1. Television. Sad but true. Our L Word marathon somehow whetted J's and my tastes for reruns of Survivorman on The Science Channel, despite the recurrent threat of poisonous spiders and snakes on screen.

2. The Train Game arrived! J is hooked,and I'm recapturing the magic. Rotors to Berlin, anyone? We welcome third or fourth players--let us know.

3. The Cloffice. I'm continuing to set up the kitchen closet as my office, and am on the final (long-put-off) task: filing. Today? Maybe....

4. Playing on the Internet. I just linked to a new blog: a friend (who wishes to remain anonymous) is now blogging about her experiences learning how to cook Asian food. Check it out here.

Saturday, September 1, 2007

Life in Glencolumcille, Part 1

During my time in Gleann, I kept wishing for enough internet access to blog, but alas--the only public computer in the village is dial-up, extremely expensive, and most critical, never available. So I've been saving up thoughts, and I've had several requests to blog about spending most of the summer in rural Donegal, so--here goes!

### Entries supplied
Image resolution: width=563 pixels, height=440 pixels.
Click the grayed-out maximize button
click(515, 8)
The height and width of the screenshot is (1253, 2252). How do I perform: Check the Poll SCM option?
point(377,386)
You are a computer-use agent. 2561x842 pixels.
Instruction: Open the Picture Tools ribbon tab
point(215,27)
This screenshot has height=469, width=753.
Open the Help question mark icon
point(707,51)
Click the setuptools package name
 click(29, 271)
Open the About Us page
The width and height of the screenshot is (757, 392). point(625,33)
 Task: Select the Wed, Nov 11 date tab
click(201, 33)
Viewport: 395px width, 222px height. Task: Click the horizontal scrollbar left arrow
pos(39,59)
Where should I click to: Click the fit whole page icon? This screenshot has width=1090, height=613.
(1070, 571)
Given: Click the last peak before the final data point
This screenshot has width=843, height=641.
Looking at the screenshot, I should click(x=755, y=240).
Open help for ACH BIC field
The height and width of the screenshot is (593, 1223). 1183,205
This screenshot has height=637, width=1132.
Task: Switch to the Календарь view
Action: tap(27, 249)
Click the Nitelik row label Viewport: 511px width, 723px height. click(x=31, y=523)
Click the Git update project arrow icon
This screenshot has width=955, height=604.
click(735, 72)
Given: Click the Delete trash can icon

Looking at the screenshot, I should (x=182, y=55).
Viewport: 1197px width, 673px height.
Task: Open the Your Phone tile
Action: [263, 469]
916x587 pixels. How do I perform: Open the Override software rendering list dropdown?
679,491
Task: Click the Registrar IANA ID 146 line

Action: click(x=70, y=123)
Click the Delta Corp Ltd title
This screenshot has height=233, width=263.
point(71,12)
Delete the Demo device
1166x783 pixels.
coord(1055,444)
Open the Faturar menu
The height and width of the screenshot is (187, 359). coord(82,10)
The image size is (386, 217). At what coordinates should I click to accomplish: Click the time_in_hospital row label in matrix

### Given task
Continue the blog excerpt about life in Glencolumcille, starting right after its last sentence.

### Result
Gleann Cholm Cille, or Glencolumcille, is a village of roughly 700, according to some census figure or other. I figure this number includes people living in the general area, because there's no way in hell there are as many as 700 in the village--so perhaps this count refers to the parish? Anyway, the village has several fine establishments, and I'll do my best to remember each of them. There aren't many.

1. Pubs: Biddy's, Roarty's (where I mostly hung out), and the Glen Head (where the locals retreat when all the "Gabh Mo Leisceals" arrive for the summer (this, apparently, is what they call us language students--it means "I'm sorry" and supposedly refers to overeager non-local Irish speakers making their way through crowded pubs).

2. Byrne's Food Store, which is about the size of a small convenience store here.

3. The post office and the small shop next to it, which carries only postcards, chocolate, Tayto, and things of that nature.

4. The weird shop, which seems to try to cater to tourists? I never went in, which is surprising, since the jumble of wares in the window was puzzling in its variety--fishing rods, tupperware, plush sheep toys, etc.

5. Some sort of shop that seemed to sell paint, although I never saw it open.

6. Two churches: Catholic and the Church of Ireland

7. The chipper van (usually open only on weekend nights)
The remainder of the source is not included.